How so? If there is only one, then that one is always the right one.
It's not quite so simple when communicating with the outside world which doesn't unify the two concepts.
The W3C chose to make IRI a separate standard instead of extending URI. They've obviously pondered that approach at length, so I guess they did it with good reason.
realize that they actually aren't using URIs anymore if they go outside US-ASCII, which probably is a widespread misconception.
Since the IRIs can be mapped to URIs, they can be made to actually use URIs without them having to realize.
The receiving side might not do the same transformation back. E.g. when the URI is passed as an url over http there is no obligation - not even in the latest standards - to do the reverse URI-to-IRI transformation on the url after receiving the request. This makes it good to be aware of what is happening, so one can judge better how the receiver might (mis)behave.
When must one transform from an URI then?
Huh? To process it, of course.
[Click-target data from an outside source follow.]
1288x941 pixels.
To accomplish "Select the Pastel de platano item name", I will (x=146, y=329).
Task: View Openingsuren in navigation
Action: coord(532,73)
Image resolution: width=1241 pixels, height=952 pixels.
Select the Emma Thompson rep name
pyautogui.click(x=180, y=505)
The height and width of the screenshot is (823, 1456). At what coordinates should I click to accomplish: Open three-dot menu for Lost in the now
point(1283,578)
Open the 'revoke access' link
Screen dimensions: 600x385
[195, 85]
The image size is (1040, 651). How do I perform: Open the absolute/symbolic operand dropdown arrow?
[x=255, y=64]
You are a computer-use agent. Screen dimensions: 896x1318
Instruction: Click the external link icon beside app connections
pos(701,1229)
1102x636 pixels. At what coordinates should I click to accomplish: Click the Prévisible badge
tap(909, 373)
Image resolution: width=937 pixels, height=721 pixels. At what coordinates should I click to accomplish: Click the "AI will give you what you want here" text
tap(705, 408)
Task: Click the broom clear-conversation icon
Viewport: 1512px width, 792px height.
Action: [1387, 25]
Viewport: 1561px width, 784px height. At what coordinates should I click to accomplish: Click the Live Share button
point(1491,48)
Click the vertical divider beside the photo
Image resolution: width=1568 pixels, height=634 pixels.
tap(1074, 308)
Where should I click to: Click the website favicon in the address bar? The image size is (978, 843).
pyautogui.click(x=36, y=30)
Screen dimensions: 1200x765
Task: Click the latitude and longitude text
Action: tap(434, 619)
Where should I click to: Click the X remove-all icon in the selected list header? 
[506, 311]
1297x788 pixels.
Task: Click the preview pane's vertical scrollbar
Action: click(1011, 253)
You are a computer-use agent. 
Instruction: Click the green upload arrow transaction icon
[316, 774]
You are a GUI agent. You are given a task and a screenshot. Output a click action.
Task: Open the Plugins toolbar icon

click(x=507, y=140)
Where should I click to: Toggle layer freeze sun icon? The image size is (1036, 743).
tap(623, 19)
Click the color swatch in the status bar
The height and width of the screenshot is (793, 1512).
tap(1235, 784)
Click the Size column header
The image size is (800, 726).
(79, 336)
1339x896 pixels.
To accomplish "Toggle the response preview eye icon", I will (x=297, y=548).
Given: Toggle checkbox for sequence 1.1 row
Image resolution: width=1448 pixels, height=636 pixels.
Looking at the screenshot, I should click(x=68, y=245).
E.g. unicode data sent in a web form, where the de-facto behavor of modern browsers is to do an IRI-to-URI transformation first. It'd be nice to have that decoding built into the class.
Using the URI representation seems more powerful since it can represent both URIs and IRIs.
The problem is that a URI can't fully represent an IRI. It can only contain a (transformed) IRI, just like an octet string can contain a URI.
Of course, having a function to decode the utf-8 sequences is something we want, but this should be possible (and done in the same way) regardless of whether you start with an IRI or an IRI mapped into an URI, IMO.
Perhaps, but not if you start with an URI that isn't a transformed IRI. Or are you suggesting that the URI class should just try to decode it as an IRI and silently continue without the utf-8 decode if that fails?
/.../ I don't think the performance issue warrants a confusing split in the namespace.
I didn't say it was a performance issue either, rather one of functionality. An IRI can e.g. contain "ôôÌ" in a unicode context without any encoding whatsoever, whereas a URI can't. When writing documents containing IRIs in a unicode environment it is of course nice to see and handle the real glyphs directly. Hence the class should be able to both produce and parse IRIs without escaping the non-US-ASCII chars.
Whether the "picked apart" pieces contain wider chars or not seems irrelevant since you need to decode it anyway (%25, %2f).
When used as I described above, the wider chars wouldn't be encoded to begin with.
But besides, more functionality to alleviate the user from decoding %XX escapes is in order.
The decoding should give you wide chars regardless of whether you start with an IRI or an IRI mapped into an IRI (see above).
I assume at least one of the "IRI" there should be "URI". Decoding a URI in general can't produce wide chars since it can't assume that the URI is a transformed IRI.
Footnote: Now my pike discussion quota is used up for at least today.